→ SELECTED PASSAGE
## Tutorial

To read more about embeddings, checkout this [tutorial](https://www.elastic.co/search-labs/tutorials/search-tutorial/vector-search/store-embeddings).

![embedding_tutorial](../images/embedding_tutorial.png)

## Connect to ElasticSearch

In [1]:
from pprint import pprint
from elasticsearch import Elasticsearch

HOST = "http://localhost:9200"

es = Elasticsearch(HOST)
client_info = es.info()
print("Connected tp Elasticsearch!")
pprint(client_info.body)

Connected tp Elasticsearch!
{'cluster_name': 'docker-cluster',
 'cluster_uuid': '-y81CJwxSBmTHbJfPsdEAQ',
 'name': '6df474028da5',
 'tagline': 'You Know, for Search',
 'version': {'build_date': '2025-01-09T14:09:01.578835424Z',
             'build_flavor': 'default',
             'build_hash': '0f88dde84795b30ca0d2c0c4796643ec5938aeb5',
             'build_snapshot': False,
             'build_type': 'docker',
             'lucene_version': '8.11.3',
             'minimum_index_compatibility_version': '6.0.0-beta1',
             'minimum_wire_compatibility_version': '6.8.0',
             'number': '7.17.27'}}


  client_info = es.info()


## Preparing the index

We are adding a new field with type `dense_vector` to store the embeddings.

In [4]:
INDEX = "my_index"

→ YOUR GOAL
In the Elasticsearch notebook, what type does the new field added to store the embeddings have?

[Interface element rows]
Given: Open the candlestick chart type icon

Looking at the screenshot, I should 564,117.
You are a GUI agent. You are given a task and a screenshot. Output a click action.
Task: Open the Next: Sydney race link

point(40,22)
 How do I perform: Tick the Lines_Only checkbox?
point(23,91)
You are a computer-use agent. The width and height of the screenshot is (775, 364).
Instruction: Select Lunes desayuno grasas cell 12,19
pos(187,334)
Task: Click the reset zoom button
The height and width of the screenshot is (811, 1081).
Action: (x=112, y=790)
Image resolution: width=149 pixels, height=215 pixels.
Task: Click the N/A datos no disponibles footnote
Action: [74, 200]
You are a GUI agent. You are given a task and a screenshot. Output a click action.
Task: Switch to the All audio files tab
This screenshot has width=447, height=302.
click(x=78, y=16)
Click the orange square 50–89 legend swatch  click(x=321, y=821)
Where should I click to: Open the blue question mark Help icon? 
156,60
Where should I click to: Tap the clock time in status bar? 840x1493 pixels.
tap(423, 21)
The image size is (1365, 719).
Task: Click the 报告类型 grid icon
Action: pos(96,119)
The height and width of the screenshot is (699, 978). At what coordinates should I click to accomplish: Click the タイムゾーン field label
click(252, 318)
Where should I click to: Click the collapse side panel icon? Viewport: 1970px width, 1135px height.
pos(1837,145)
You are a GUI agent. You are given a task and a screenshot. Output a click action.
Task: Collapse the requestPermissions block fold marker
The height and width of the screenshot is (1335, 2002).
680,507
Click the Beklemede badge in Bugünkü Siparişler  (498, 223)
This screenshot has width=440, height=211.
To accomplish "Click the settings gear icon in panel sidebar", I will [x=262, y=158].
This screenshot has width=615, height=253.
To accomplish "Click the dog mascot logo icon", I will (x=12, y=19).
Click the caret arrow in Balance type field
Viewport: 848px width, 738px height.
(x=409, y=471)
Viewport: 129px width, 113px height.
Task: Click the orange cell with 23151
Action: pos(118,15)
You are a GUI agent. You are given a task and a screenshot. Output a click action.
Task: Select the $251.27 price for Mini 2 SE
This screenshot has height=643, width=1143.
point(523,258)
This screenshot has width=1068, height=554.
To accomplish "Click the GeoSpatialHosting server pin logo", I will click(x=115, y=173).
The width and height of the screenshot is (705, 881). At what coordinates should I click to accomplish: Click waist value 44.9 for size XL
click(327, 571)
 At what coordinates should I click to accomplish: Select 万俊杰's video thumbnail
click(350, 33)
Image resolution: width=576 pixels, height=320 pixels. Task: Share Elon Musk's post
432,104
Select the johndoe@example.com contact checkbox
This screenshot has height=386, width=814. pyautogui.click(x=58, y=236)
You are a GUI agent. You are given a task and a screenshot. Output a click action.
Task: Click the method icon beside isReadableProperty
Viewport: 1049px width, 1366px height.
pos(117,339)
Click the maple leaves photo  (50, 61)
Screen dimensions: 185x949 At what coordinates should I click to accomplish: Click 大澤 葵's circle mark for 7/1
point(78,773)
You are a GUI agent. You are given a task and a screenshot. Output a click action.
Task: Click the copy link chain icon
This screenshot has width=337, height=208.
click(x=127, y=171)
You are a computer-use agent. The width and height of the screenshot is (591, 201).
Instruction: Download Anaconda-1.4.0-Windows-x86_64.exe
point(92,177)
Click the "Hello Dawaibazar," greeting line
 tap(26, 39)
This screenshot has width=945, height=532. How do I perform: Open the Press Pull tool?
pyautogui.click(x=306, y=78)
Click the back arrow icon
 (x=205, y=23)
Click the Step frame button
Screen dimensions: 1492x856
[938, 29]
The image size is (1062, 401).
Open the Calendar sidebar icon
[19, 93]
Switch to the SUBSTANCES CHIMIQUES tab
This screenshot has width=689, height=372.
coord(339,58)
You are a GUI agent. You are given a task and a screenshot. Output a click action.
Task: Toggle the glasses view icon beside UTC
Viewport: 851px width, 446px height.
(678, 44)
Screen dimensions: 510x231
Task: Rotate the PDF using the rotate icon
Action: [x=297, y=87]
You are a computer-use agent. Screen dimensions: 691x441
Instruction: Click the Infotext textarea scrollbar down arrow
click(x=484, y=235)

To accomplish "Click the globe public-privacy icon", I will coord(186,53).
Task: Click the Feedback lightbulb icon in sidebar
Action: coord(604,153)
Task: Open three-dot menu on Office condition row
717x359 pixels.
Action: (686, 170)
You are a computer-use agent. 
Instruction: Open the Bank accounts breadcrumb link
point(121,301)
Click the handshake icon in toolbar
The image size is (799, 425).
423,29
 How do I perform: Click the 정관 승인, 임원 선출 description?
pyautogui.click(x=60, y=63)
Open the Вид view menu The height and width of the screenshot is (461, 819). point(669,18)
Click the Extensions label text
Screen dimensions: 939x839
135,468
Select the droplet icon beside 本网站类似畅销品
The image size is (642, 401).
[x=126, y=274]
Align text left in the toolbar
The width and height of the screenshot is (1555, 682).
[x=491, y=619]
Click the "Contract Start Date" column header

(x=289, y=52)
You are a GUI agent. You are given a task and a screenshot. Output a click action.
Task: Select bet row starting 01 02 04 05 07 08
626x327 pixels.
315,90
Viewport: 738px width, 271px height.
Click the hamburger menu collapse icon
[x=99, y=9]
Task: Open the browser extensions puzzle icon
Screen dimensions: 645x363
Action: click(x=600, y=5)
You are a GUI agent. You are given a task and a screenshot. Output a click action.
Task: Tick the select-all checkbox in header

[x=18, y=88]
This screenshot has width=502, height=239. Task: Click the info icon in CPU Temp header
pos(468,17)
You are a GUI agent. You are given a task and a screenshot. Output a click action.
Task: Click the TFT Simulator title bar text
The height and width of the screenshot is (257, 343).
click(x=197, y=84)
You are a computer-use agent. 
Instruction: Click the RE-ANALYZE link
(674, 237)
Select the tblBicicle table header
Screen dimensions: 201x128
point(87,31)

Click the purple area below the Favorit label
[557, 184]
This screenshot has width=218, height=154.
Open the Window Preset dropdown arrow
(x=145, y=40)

→ THE REPLY
`dense_vector`